I have the bronze chrome lense .. its pretty good (sort of a brownish tint on the inside) up until it starts getting darker out...Ive had trouble with them on total whiteout days, but I just picked up a cheap pair of Spy Targa's with low light lenses for the rare occasion...until a few days ago when I got a sick deal on some Splice's with amber lenses.


----------



## Rufus (Nov 7, 2008)

I also use the bronze chrome lens with my EG2's for sunny days and I have yellow and blue lenses for low and flat light.


----------



## StickieTime (Jan 7, 2013)

Is there a lense for the EG2 that is similar to the Smith's Red/Blue Sensor mirror?


----------



## East§ide (Mar 14, 2011)

For what it's worth, I would get the quasar blue lenses probably.. Or get the bronze chrome which will work for most conditions and pick up a cheap pair for low light.. They'll probably be less expensive than an extra lense


----------



## danny662boy (Feb 1, 2013)

I currently have the spy targa 3 persimmon lenses. And they obstruct so much. But I like the lens.

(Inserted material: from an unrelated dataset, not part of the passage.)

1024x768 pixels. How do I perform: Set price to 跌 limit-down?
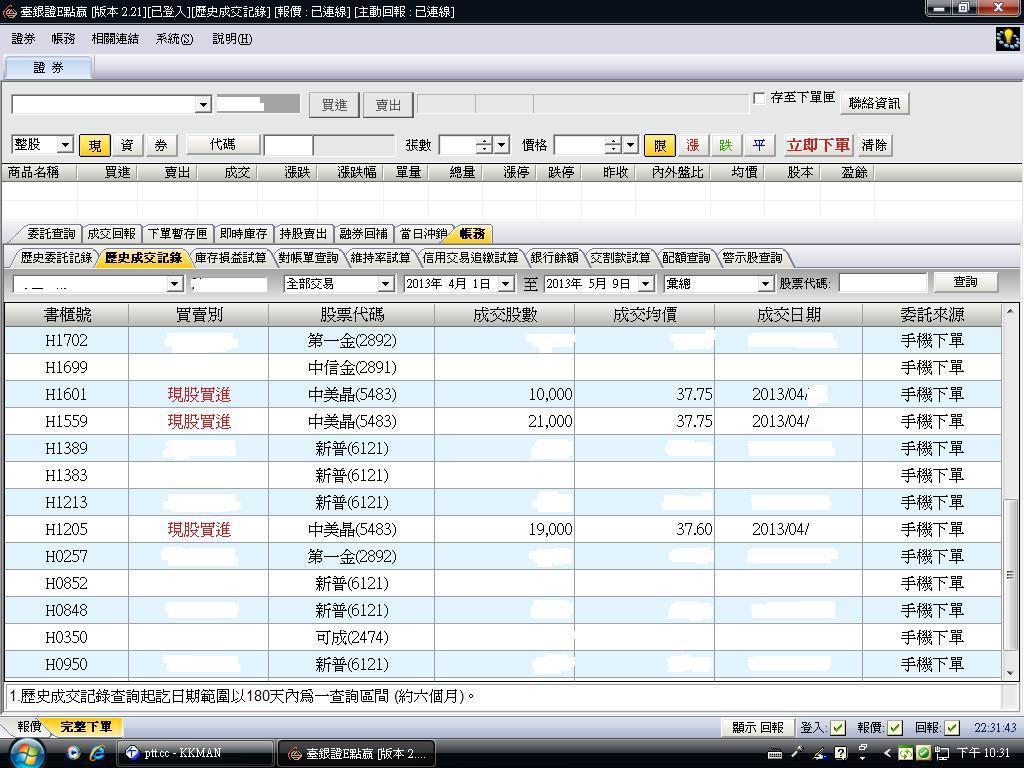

Good for all conditions it seems like


----------



## Extremo (Nov 6, 2008)

Best do it all lens is probably the Bronze. Mine came with chrome bronze lenses but the chrome makes them too dark for overcast days. You can pick up a yellow or rose lens for $20. 

It's best to have multiple lenses. It only takes a few seconds to swap out.


----------



## East§ide (Mar 14, 2011)

i just picked up these for $45 brandy dandy new at the Oakley store for low light..









of course, thats after the purchase of a full priced pair of sunglasses or goggles..but whatever lol im an Oakley whore


----------